Interviewer to Charles Baxter: What is the status of the short story?
Baxter: Beats me.
In The Missouri Review’s Spring 2008 issue, Marsha McSpadden and Trevor Gore interview Charles Baxter, author of four short story collections, three poetry collections, two essay collections and five novels, including Saul and Patsy, The Feast of Love and, most recently, The Soul Thief. Baxter has a rep for being an inspired teacher and a writer who is cooooool with an inordinate amount of o’s. Here is a particularly intriguing part of the interview in which he talks about the current state of the short story, common mistakes young writers make, how he hates and loves Raymond Carver, and makes a debatably sexist statement about Lorrie Moore.
Interviewer: What’s the status of the short story?

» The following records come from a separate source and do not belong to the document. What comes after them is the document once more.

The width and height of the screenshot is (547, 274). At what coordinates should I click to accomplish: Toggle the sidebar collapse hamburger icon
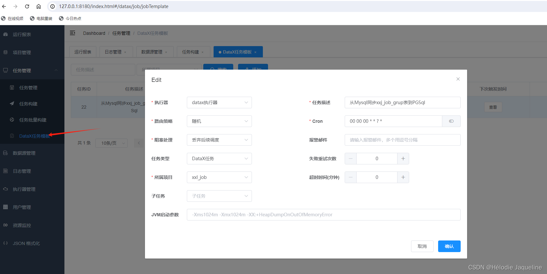pyautogui.click(x=72, y=33)
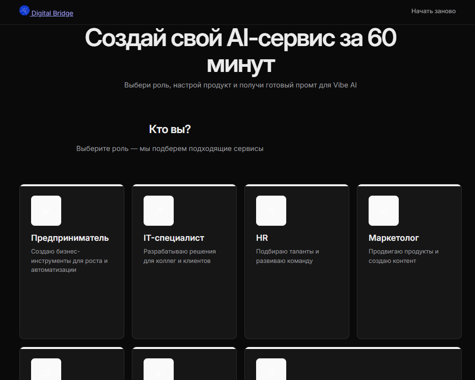Pick the HR role title
The width and height of the screenshot is (475, 380).
click(262, 238)
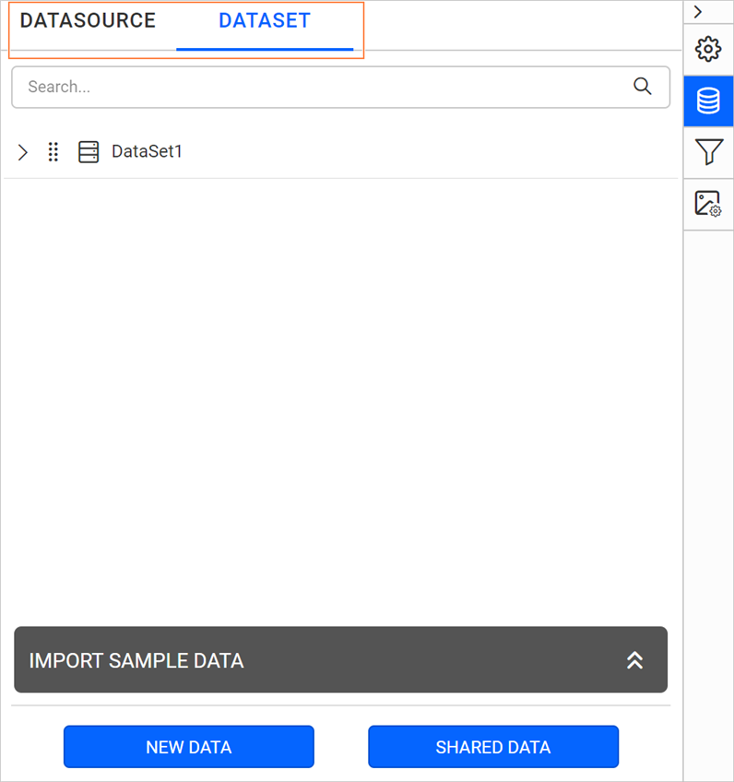Open the settings gear panel in sidebar
Image resolution: width=734 pixels, height=782 pixels.
tap(708, 49)
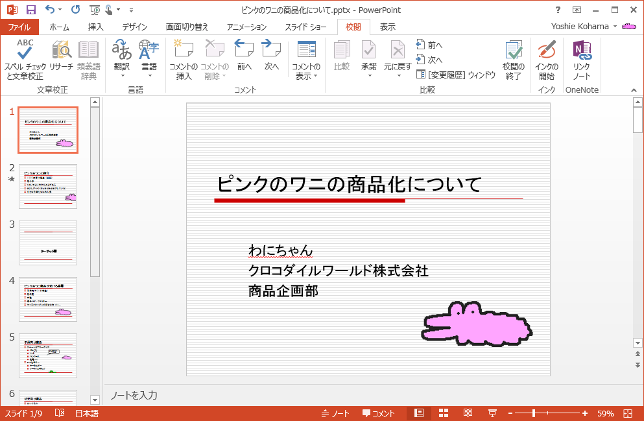This screenshot has width=644, height=421.
Task: Toggle the Comments (コメント) pane in status bar
Action: 378,414
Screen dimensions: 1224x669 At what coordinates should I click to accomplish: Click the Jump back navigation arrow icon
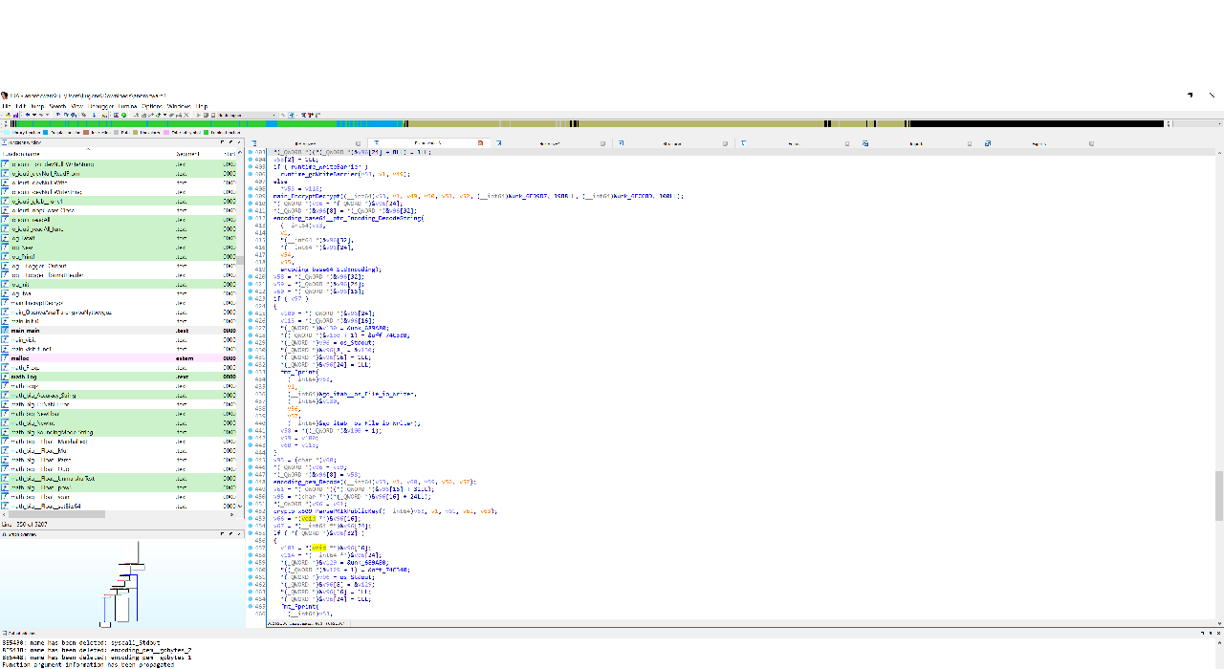tap(28, 115)
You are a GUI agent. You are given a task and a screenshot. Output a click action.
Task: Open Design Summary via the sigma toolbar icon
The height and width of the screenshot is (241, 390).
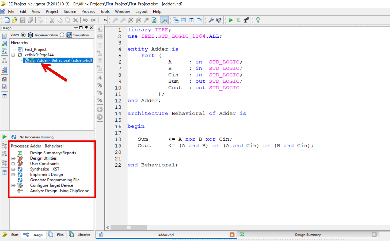point(238,20)
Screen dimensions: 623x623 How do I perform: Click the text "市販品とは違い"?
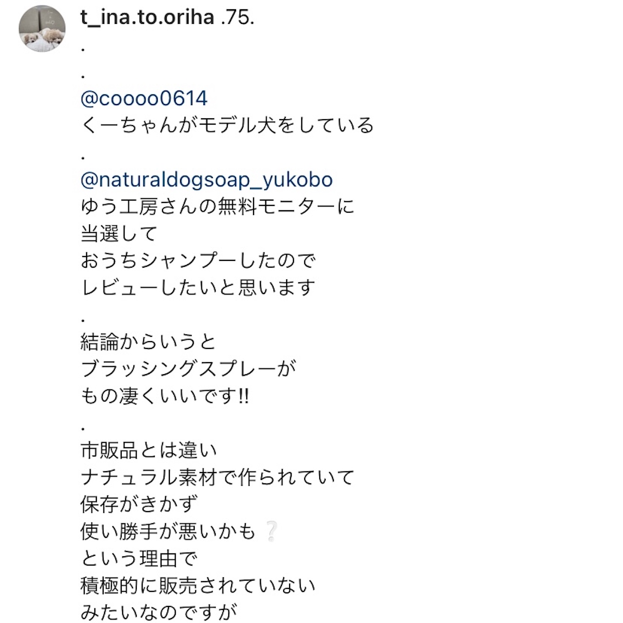[x=148, y=451]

Baxter: Beats me. There usually has to be some writer in the culture who’s writing stories that get people so excited they want to write them, too. For me, it was Raymond Carver, and to an extent Grace Paley. Then it was Lorrie Moore. A lot of women want to write stories like that. I don’t know whether some of you feel that way about George Saunders–quite a few people have gone nuts over those stories. There are great young short story writers like Aimee Bender, Eric Puchner, George Saunders and Edward P. Jones. Poe would say the most powerful literary work would be poems or short stories because you can take them in during one sitting and they’ll have a cumulative effect. I wrote The Soul Thief so that you could read it in one afternoon and evening. Ideally, that’s how short stories work. When a short story really works, it changes your life, and it has that same effect because it hasn’t taken you a month and a half to read. I would think, in a culture in which we’re distracted all the time, people would want to go back to stories. I love that form. You can learn more about writing from short stories than you can by writing novels. If you make a mistake in a novel, you can go on to write another seven hundred pages before you’ve realized what your mistake was. The novel is a very forgiving form. I spent years of my life writing bad novels that were never published because I didn’t realize the mistakes I was making. I only really figured out how to do it by writing stories.

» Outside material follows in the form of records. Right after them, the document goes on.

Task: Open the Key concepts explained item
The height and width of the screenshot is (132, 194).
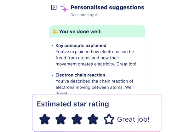Action: (81, 45)
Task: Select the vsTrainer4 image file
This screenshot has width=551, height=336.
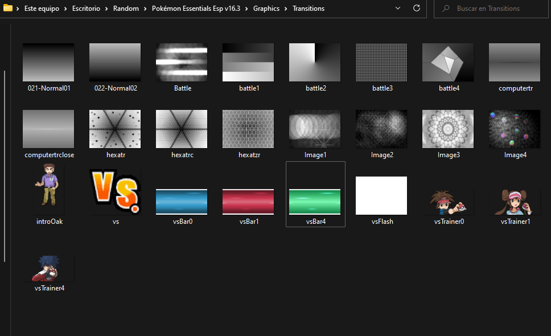Action: (x=49, y=269)
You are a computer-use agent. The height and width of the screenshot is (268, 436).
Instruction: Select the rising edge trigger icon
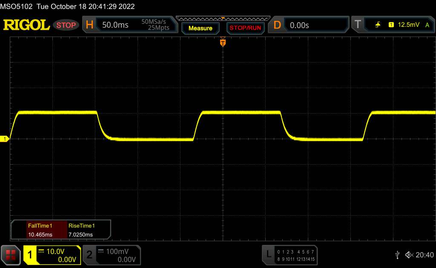point(378,25)
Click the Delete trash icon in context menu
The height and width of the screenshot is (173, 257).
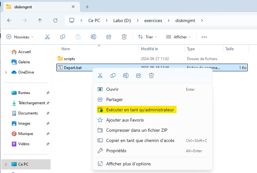[x=151, y=75]
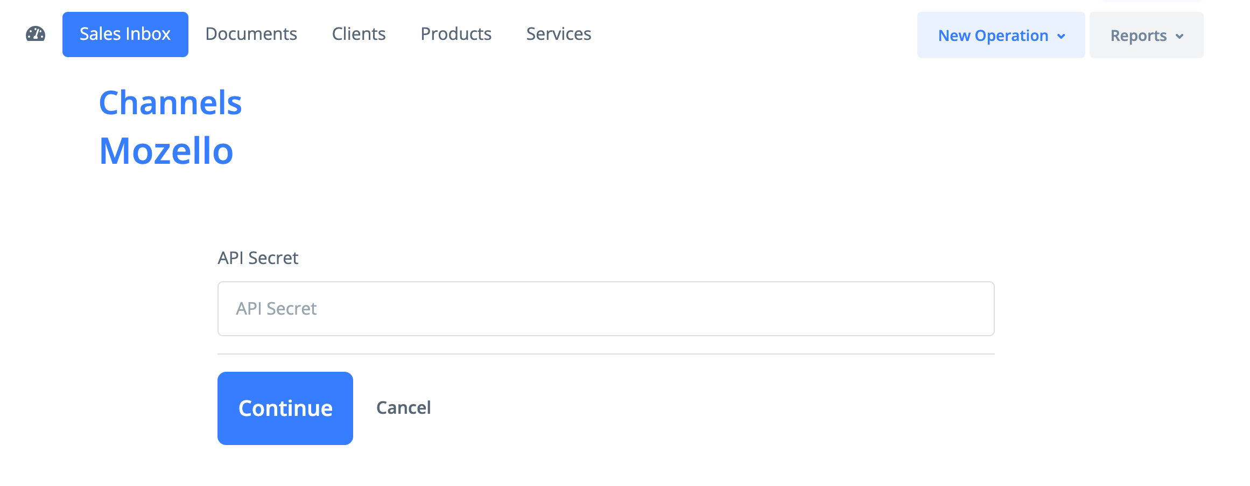Go to the Clients page
Image resolution: width=1250 pixels, height=486 pixels.
click(x=359, y=34)
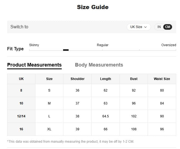The height and width of the screenshot is (149, 180).
Task: Click the Skinny fit label
Action: click(34, 45)
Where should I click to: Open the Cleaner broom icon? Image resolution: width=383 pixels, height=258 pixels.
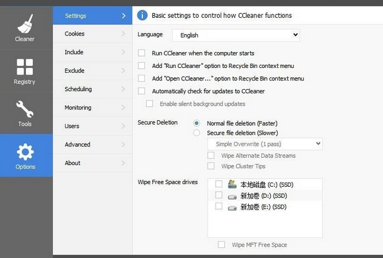[25, 24]
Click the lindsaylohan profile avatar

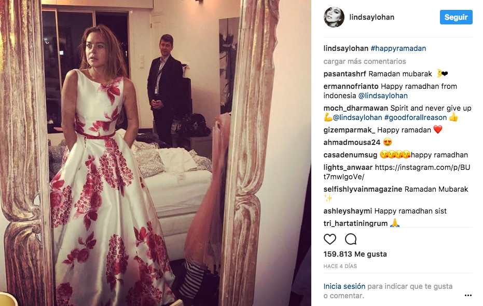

Interviewer: What were the mistakes?
Baxter: I thought it was enough to write great sentences and that I didn’t have to know how people actually behaved. I had those implausible characters. It was a kind of hallucinatory, bogus world. I was trying to impress people. I was thinking too much about the audience. I was gripped by a form of literary bad faith. You need to practice humility; I hadn’t achieved that. These novels were directed, absolutely, by these themes I wanted to prove about people. All the characters looked like puppets. It’s common among young writers to want to impress their readers. It’s a result of watching too much TV and too many movies where the filmmakers assume that you have a short attention span, so they keep setting Chevrolets on fire. That’s rhetoric. That’s not art.
Interviewer: You mentioned Carver. I’d like to know what your thoughts are on Tess Gallagher bringing out the original Carver stories instead of the stories edited by Gordon Lish.

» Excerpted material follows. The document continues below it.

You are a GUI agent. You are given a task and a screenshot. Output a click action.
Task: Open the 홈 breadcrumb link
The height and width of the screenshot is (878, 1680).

Baxter: In many cases, the edited stories are half as long as Carver intended them to be. I kept What We Talk About When We Talk About Love on my desk and I would consult it often because it was an example of what I did not want to do. I did not want to write that kind of book. I loved the book. But I hated it too. You can learn the most from the books you don’t like. And that book was a very powerful example of the kind of writing I didn’t want to do. That was Lish. Not Carver.